> _What you need to do_: Retype each of the following records word for word, keeping every line as it is.
##### Available records #####
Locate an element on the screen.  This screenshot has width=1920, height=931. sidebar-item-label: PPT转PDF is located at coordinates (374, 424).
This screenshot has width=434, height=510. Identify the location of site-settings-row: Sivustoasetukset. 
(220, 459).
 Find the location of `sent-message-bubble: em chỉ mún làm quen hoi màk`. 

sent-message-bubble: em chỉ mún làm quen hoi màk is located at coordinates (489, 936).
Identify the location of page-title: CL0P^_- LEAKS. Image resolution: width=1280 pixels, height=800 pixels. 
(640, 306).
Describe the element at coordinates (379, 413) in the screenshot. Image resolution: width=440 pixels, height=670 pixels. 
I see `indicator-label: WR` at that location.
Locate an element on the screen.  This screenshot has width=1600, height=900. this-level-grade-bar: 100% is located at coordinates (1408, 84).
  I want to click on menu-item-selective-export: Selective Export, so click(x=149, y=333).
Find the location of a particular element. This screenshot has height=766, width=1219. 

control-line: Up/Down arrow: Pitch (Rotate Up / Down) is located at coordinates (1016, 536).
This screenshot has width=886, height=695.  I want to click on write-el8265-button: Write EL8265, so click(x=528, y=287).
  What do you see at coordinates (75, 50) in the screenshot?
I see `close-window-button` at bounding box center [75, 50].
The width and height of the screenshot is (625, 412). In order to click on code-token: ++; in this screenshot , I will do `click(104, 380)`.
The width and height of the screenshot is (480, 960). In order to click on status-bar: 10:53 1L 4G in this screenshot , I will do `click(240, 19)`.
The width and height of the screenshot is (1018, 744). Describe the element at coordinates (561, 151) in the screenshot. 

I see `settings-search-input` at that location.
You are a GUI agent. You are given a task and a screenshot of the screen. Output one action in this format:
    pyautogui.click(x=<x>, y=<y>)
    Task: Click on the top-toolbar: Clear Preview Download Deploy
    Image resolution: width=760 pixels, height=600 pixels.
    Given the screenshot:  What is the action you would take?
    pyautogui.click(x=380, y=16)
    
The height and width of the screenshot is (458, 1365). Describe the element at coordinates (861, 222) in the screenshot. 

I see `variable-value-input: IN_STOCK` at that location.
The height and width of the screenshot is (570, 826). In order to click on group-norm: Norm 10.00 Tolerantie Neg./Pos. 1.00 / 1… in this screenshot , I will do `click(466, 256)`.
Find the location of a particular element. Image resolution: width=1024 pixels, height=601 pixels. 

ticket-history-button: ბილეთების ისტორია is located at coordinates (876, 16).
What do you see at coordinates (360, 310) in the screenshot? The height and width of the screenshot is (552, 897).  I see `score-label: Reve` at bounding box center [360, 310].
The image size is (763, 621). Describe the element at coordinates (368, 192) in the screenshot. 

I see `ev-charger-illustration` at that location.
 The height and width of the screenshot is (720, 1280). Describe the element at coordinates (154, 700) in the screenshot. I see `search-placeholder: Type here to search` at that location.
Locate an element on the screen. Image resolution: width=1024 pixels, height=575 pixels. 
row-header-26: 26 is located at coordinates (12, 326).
#####
> _Task result_:
Locate an element on the screen.  This screenshot has width=1920, height=931. sidebar-item-label: PPT转PDF is located at coordinates (374, 424).
This screenshot has width=434, height=510. Identify the location of site-settings-row: Sivustoasetukset. 
(220, 459).
 Find the location of `sent-message-bubble: em chỉ mún làm quen hoi màk`. 

sent-message-bubble: em chỉ mún làm quen hoi màk is located at coordinates (489, 936).
Identify the location of page-title: CL0P^_- LEAKS. Image resolution: width=1280 pixels, height=800 pixels. 
(640, 306).
Describe the element at coordinates (379, 413) in the screenshot. Image resolution: width=440 pixels, height=670 pixels. 
I see `indicator-label: WR` at that location.
Locate an element on the screen.  This screenshot has width=1600, height=900. this-level-grade-bar: 100% is located at coordinates (1408, 84).
  I want to click on menu-item-selective-export: Selective Export, so click(x=149, y=333).
Find the location of a particular element. This screenshot has height=766, width=1219. 

control-line: Up/Down arrow: Pitch (Rotate Up / Down) is located at coordinates (1016, 536).
This screenshot has width=886, height=695.  I want to click on write-el8265-button: Write EL8265, so click(x=528, y=287).
  What do you see at coordinates (75, 50) in the screenshot?
I see `close-window-button` at bounding box center [75, 50].
The width and height of the screenshot is (625, 412). In order to click on code-token: ++; in this screenshot , I will do `click(104, 380)`.
The width and height of the screenshot is (480, 960). In order to click on status-bar: 10:53 1L 4G in this screenshot , I will do `click(240, 19)`.
The width and height of the screenshot is (1018, 744). Describe the element at coordinates (561, 151) in the screenshot. 

I see `settings-search-input` at that location.
You are a GUI agent. You are given a task and a screenshot of the screen. Output one action in this format:
    pyautogui.click(x=<x>, y=<y>)
    Task: Click on the top-toolbar: Clear Preview Download Deploy
    Image resolution: width=760 pixels, height=600 pixels.
    Given the screenshot:  What is the action you would take?
    pyautogui.click(x=380, y=16)
    
The height and width of the screenshot is (458, 1365). Describe the element at coordinates (861, 222) in the screenshot. 

I see `variable-value-input: IN_STOCK` at that location.
The height and width of the screenshot is (570, 826). In order to click on group-norm: Norm 10.00 Tolerantie Neg./Pos. 1.00 / 1… in this screenshot , I will do `click(466, 256)`.
Find the location of a particular element. Image resolution: width=1024 pixels, height=601 pixels. 

ticket-history-button: ბილეთების ისტორია is located at coordinates (876, 16).
What do you see at coordinates (360, 310) in the screenshot? The height and width of the screenshot is (552, 897).  I see `score-label: Reve` at bounding box center [360, 310].
The image size is (763, 621). Describe the element at coordinates (368, 192) in the screenshot. 

I see `ev-charger-illustration` at that location.
 The height and width of the screenshot is (720, 1280). Describe the element at coordinates (154, 700) in the screenshot. I see `search-placeholder: Type here to search` at that location.
Locate an element on the screen. Image resolution: width=1024 pixels, height=575 pixels. 
row-header-26: 26 is located at coordinates (12, 326).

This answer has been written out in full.